Sunday, October 23, 2005

10/14/2005

Some way, somehow, in the morning light, our view was just as gorgeous as it had been at sunset.
I was kind of hoping we'd go rowing again, but it appeared that I was the only one in the mood. Maybe my new rowing muscles needed a break anyway.

We drove out of Curtis and headed north, bypassing Seney and going straight to Grand Marais, Michigan.

It was sunny and warm, absolutely delightful weather and absolutely unlike any weather I've ever experienced in Grand Marais. No matter how many times I visit or what time of year it is, something happens and the weather turns downright vicious, sending in a front that keeps me from really exploring much of the town or shore. Today was different.

We arrived in Grand Marais with warm, calm, mild weather. It was strange. We got a room at
The North Shore Lodge, which also has a big gift shop and a restaurant. The room was hilarious, decorated in some of the most heinous 60s and 70s furniture I've ever seen. The bathtub and sinks were green, and the room had marble-like carpet in shades of brown that was popular in the late 70s and early 80s. The bedside tables were shelves attached to the wall, with elaborate lamps that looked like they belonged in an antique shop. The chairs, the hanging lamp, the dresser and everything in this room was like a trip back in time. It was amazing.

Without wasting much time, we scurried down to the beach to start searching for rocks. It had been far too long that we had been away from our calling.

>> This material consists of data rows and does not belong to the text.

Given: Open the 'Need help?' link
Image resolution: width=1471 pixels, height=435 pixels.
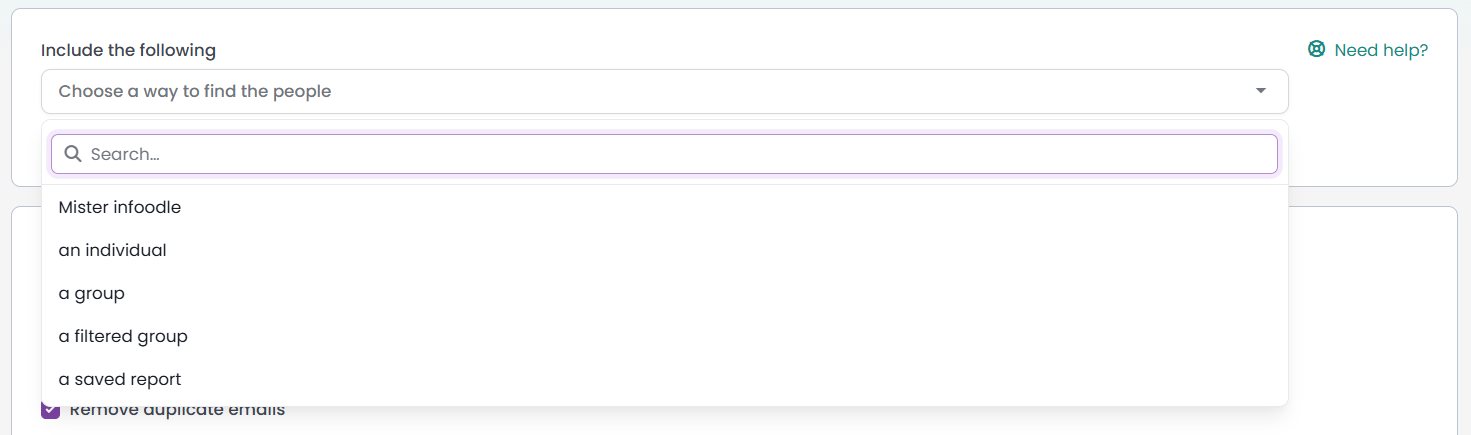Looking at the screenshot, I should 1368,50.
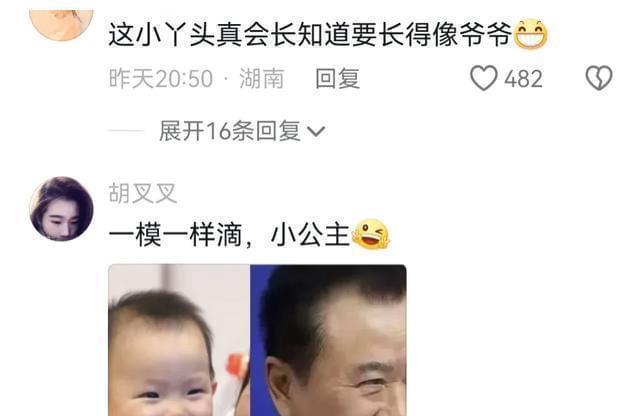
Task: Open the username 胡叉叉
Action: 142,193
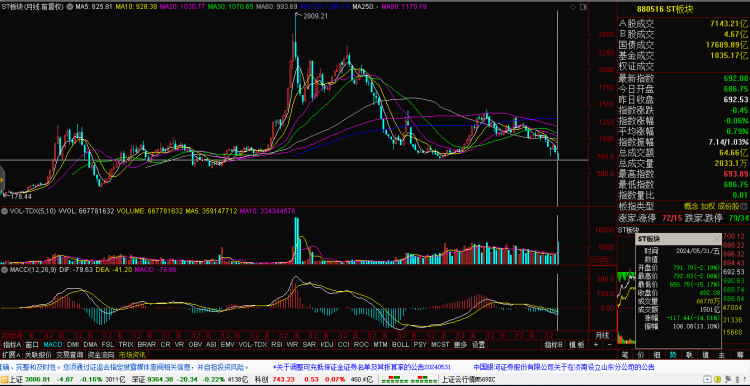The image size is (750, 386).
Task: Open the 中国银河证券 announcement link
Action: click(563, 367)
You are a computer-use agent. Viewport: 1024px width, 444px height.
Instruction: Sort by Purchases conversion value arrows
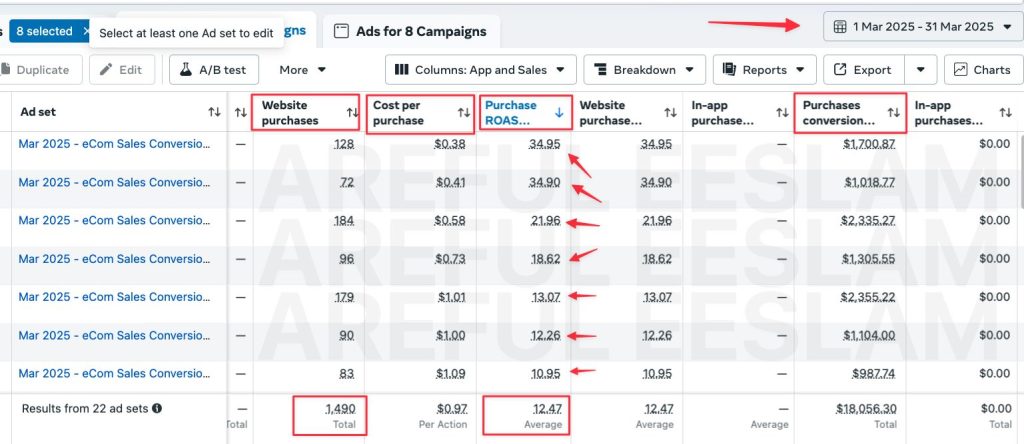coord(893,113)
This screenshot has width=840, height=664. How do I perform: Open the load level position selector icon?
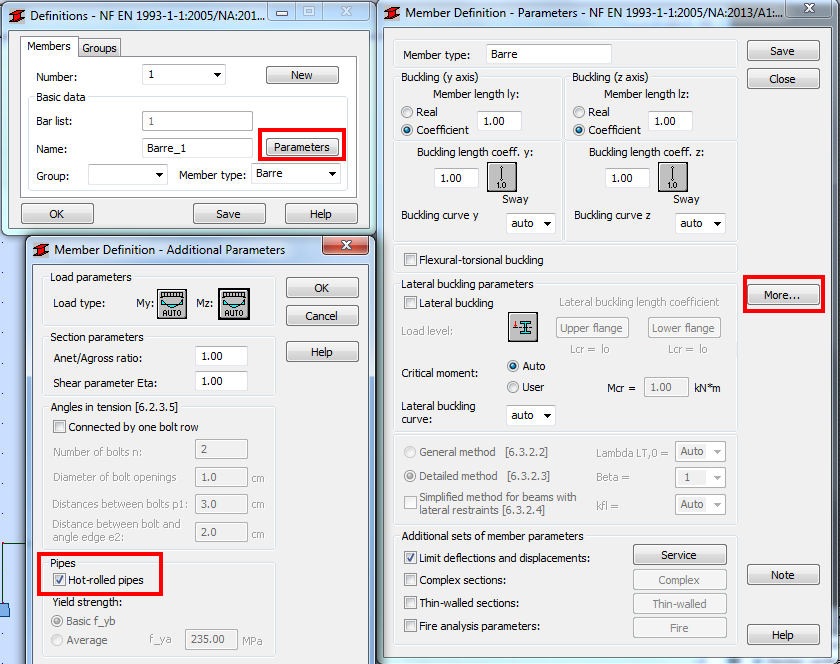[x=523, y=326]
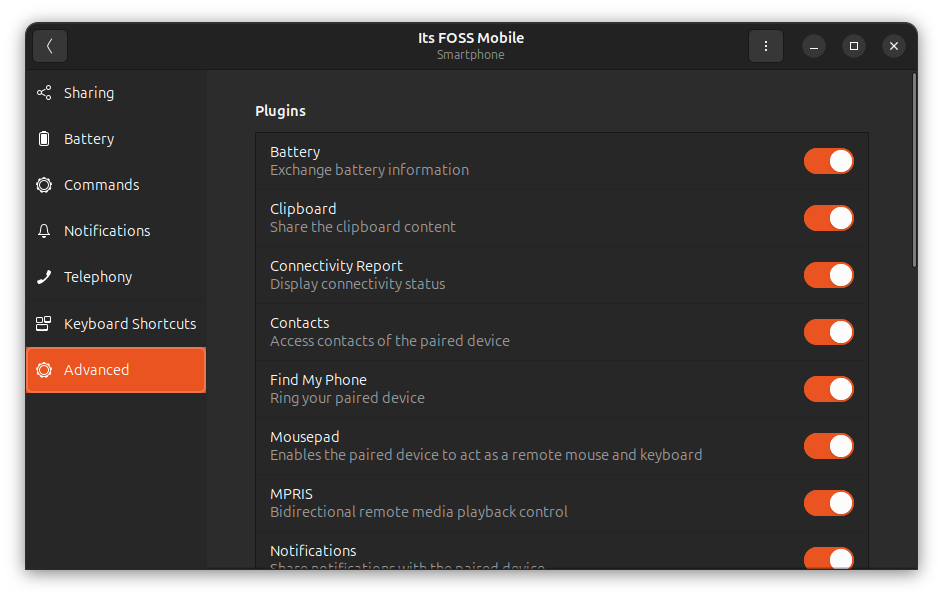Click the Telephony phone icon
This screenshot has height=598, width=943.
tap(44, 277)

Though there weren't a fraction as many rocks on the beach in Grand Marais as there had been at most other places, we found all kinds of cool stuff, from agate to fossilized coral. We wandered quite a distance and I suggested we drive down H-58 some to reach Twelve Mile Beach (a.k.a. Agate Beach) to search for more rocks before the sun started to set. We stopped just short of our destination and got out at Hurricane River. I don't know how it happened, but somehow the lake's water level had risen so much higher than it was in previous years, the rocky shore that I was accustomed to seeing was now underwater, and the sand behind the rocks was now the beach. Our pickings were very slim. It was quite pretty, but it was clearly proving that rock-hunting expedition was going to have to be postponed until we were in rockier territory. We could drive further to get to Twelve Mile Beach, or turn back, since it was getting dark and the wind was starting to pick up, like rain was in the forecast. We chose to head back to Grand Marais.

It was coffee break time for my boyfriend and we drove back to the beach in Grand Marais to watch the waves as they were picking up, while he had his afternoon caffeine dose. Rather quickly, a storm rolled in and we were pummeled with rain. However, the storm passed quickly and the sun was out before the rain even stopped. My boyfriend, who knows everything, immediately announced that we should look for rainbows because all the requirements were in place.

As if on cue, this appeared.



And as we watched it, it spread across the sky. For the first time in my life, I saw a rainbow from one side to the other, starting on the water, arcing up high in the sky, and landing on the other side of my line of sight, on the east side of Grand Marais Bay.


Then my boyfriend really freaked me out when he suggested a second one might form. Within seconds, we saw this.


Maybe it's a little more visible in this one. It was hard to capture because the second one was so faint.


The rainbows vanished quickly and we were left in awe of having witnessed the whole event. And I was in awe of the great weather prognosticator who was disguised as my boyfriend.

With the brief rain and subsequent rainbows, the weather turned on us. The wind picked up and the temperature dropped fast. Despite the rough change, we found a cool spot to take sunset shots, with an unused and broken windmill on the sandy beach as a foreground focal point.


Once darkness had set in, we went to the hotel's restaurant and I had a mediocre dinner of fresh whitefish from the bay. It's a tradition, to order fresh whitefish from the very lake I visit, and each time I pick at it, finding only parts that are edible. It was probably a great dinner, but I try so hard to love whitefish, only to wish I had a burger.

After dinner, the darkness had settled and we visited the harbor light again to photograph it in the moonlight. It was one day shy of a full moon.


Most of my pictures didn't turn out well. The wind was so strong, so violent, that the longer shutter speeds were completely blurry because I couldn't hold the tripod still. Darn Grand Marais wind!

Back in the room the sound of the wind was pushing through all the poorly-insulated seams in the building and windows, whistling and howling loudly. No matter how we sealed the windows and blocked the drafts, the howling never ceased. It was a difficult night of sleep as the wind whirled around, pushed inland from the north, and the front that always dampers my visit to Grand Marais returned, this time giving me a case of insomnia in a hotel room straight out of the Smithsonian. What a strange night.